É que, sobre o que acontece ao corpo quando fica exposto a essas micropartículas, “sabemos pouco”, assume Álvaro Beleza. O plástico escancarou as portas para a vida ocidental durante a II Guerra Mundial, quando a indústria aumentou em flecha, e desde os anos 50 que já se produziram 8,3 mil milhões de toneladas métricas deste material — o equivalente ao peso de 80 milhões de baleias azuis e uma quantidade tão grande que podia cobrir a Argentina. Quase metade só foi produzido nos últimos 20 anos. Três quartos são lixo.
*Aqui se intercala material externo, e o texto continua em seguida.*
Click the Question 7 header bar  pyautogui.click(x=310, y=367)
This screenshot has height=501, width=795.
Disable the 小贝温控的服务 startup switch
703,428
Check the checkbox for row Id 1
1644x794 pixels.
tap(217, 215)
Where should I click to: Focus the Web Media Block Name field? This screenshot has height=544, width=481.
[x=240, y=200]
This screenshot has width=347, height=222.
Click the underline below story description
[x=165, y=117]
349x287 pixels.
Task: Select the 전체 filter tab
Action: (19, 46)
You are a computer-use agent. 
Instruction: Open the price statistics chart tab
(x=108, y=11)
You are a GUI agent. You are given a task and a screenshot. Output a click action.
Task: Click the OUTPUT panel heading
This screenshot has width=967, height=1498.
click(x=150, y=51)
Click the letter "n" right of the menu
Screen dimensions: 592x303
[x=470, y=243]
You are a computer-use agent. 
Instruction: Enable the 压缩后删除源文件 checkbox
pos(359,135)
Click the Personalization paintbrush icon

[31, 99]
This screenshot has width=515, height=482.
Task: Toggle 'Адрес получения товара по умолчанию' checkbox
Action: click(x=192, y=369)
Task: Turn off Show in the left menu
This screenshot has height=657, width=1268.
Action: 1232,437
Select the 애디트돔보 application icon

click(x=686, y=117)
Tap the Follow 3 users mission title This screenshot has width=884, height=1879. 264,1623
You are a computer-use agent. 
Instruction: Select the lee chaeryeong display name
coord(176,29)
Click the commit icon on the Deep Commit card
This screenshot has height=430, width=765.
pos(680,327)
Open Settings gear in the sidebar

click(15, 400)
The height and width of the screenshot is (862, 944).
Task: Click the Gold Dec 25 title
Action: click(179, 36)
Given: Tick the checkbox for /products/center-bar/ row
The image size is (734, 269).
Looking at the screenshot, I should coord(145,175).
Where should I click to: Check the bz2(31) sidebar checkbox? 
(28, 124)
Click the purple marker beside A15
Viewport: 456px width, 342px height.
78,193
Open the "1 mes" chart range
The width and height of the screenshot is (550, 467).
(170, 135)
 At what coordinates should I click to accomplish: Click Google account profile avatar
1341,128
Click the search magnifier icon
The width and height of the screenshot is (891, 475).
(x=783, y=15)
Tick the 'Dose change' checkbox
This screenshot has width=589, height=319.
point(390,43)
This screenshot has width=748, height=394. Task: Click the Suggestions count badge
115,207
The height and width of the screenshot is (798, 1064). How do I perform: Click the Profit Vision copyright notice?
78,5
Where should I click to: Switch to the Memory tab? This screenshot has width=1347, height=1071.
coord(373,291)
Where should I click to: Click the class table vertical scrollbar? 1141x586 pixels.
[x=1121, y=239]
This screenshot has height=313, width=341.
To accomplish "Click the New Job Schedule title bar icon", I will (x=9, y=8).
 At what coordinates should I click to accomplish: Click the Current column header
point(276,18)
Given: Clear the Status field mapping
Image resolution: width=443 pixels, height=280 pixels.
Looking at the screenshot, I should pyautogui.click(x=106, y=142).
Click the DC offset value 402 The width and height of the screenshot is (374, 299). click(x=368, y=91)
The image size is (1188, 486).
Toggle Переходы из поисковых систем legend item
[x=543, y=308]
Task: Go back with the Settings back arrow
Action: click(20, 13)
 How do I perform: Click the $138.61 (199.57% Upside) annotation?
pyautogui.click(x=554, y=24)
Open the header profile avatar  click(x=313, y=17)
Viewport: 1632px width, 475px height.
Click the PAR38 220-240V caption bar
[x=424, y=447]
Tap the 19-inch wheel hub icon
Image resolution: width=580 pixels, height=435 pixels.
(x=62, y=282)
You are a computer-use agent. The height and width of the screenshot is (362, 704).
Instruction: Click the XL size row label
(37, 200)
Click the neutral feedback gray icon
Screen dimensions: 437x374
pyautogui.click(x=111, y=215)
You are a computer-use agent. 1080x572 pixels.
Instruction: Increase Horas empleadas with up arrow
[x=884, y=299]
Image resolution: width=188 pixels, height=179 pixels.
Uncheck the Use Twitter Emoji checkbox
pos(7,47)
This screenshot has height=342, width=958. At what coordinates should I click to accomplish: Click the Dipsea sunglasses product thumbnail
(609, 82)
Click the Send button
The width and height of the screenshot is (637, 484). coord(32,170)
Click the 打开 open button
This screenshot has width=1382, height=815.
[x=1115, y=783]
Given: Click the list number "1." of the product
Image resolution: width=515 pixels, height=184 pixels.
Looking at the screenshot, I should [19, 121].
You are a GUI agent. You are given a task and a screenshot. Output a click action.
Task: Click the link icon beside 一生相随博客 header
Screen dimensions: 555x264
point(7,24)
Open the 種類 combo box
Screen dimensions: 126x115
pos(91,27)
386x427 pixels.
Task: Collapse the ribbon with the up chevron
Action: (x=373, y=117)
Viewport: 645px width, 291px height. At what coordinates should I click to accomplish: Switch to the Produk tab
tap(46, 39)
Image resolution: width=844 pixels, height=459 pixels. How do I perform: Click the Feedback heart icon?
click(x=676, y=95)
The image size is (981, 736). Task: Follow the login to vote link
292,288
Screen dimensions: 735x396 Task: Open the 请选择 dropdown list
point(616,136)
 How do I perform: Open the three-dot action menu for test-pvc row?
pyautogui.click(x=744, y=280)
De todo o plástico que acaba abandonado no ambiente, só 9% é reciclado, 79% acaba em aterros e 12% é incinerado em partículas com menos de cinco milímetros de diâmetro. Estima-se que existam 125 biliões de microplásticos na Terra. Foram precisos 70 anos de convívio com o plástico para se começar a levar o véu aos impactos mais diretos que tem na vida humana. Faltam estudos, mas “é nocivo, disso não há qualquer dúvida”, assegura o médico.
Há dois órgãos que merecem especial atenção dos especialistas: o fígado e o rim, sobretudo este último, porque são os responsáveis por filtrar todas as impurezas que circulam no nosso organismo. São “as nossas próprias indústrias de tratamento de lixo”, compara Álvaro Beleza: “Somos máquinas de tratamento de resíduos”.
Uma parte desses microplásticos acabam eliminados da mesma forma que as outras impurezas que já circulam normalmente no corpo humano: através da urina, das fezes e da transpiração. Mas outra parte pode acabar acumulada nas estruturas filtradoras dos rins (os néfrons) e na maioria das células do fígado (os hepatócitos).
Se a acumulação de microplásticos chegar a níveis preocupantes, impossíveis de gerir pelo metabolismo, os problemas podem começar aqui, com insuficiências renais e falências hepáticas, antecipa o médico. No limite, em condições extremas, podem surgir problemas de coagulação e trombose. Mas, por enquanto, essa é uma possibilidade remota: “Ainda por cima com as políticas ambientais no ocidente, acho difícil chegarmos a esse ponto”, acredita Álvaro Beleza.
Mas mesmo que os problemas causados pela exposição a microplásticos venham à tona, nem toda a gente vai sofrer da mesma maneira. Metade de todo o plástico é produzido na Ásia (29% na China) e só 19% é produzido pela Europa. Quase todo acaba acumulado no oceano Pacífico, por isso é expectável que os primeiros sinais de um verdadeiro problema de saúde pública surja nos países banhados pelas águas mais poluídas do mundo.
Mas por cá não se pode respirar de alívio porque o impacto para a saúde vai muito mais longe do que a presença de microplásticos dentro do corpo humano. Um estudo norte-americano da Universidade da Califórnia concluiu que estas partículas de plástico, uma vez nos oceanos, podem transportar agentes infecciosos terrestres que provocam doenças tanto em seres marinhos como nos humanos.
Microplásticos podem transportar para os oceanos germes que causam doenças
Há três exemplos no relatório publicado no fim do mês passado: o Toxoplasma gondii, o parasita da toxoplasmose, que pode provocar febre, dor nos olhos, inchaço nas glândulas linfáticas e infetar o cérebro em fetos e em pessoas imunodeprimidas; o parasita Cryptosporidium, causador de criptosporidíase, uma doença que provoca diarreias intensas; e a giárdia, novamente um parasita que também causa diarreia ao infetar o intestino delgado. Comer marisco que tenha microplásticos portadores destes parasitas pode potencialmente levar a uma infeção. Os dois últimos podem ser fatais para crianças e pessoas com um sistema imunitário enfraquecido.